Exercise requirements
Please report how many lines in the records below contain the word "avatar", giving only that number.

Exercise data
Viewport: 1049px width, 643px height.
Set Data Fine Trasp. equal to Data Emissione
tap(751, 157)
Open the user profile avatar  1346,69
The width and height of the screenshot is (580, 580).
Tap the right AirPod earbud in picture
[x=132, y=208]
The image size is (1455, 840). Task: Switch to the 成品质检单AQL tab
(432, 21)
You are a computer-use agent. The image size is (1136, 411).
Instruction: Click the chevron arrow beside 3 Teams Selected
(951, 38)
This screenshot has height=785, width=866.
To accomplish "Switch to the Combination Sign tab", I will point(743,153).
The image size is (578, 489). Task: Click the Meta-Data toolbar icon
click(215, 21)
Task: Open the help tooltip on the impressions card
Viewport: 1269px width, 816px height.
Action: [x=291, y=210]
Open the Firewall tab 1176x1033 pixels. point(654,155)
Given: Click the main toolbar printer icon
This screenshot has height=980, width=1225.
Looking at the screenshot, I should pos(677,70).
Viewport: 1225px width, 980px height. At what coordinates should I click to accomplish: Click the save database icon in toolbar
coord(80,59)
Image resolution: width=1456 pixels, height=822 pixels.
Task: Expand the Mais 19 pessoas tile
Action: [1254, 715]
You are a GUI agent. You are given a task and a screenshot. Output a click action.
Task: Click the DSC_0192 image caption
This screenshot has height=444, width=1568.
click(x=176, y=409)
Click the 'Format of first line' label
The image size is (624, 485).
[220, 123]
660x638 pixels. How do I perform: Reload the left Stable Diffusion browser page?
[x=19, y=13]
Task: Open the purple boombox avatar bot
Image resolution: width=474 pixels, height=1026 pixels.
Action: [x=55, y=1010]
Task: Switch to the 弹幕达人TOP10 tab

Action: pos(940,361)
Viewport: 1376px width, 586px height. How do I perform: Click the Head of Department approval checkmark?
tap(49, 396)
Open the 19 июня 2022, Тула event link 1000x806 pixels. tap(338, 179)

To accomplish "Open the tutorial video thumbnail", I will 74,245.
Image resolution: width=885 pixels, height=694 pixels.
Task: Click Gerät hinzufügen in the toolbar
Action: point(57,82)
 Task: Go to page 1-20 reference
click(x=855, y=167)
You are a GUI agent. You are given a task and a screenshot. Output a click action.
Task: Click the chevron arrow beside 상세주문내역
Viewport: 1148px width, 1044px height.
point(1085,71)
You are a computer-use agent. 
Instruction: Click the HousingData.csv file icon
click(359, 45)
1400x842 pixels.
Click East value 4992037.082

Response
2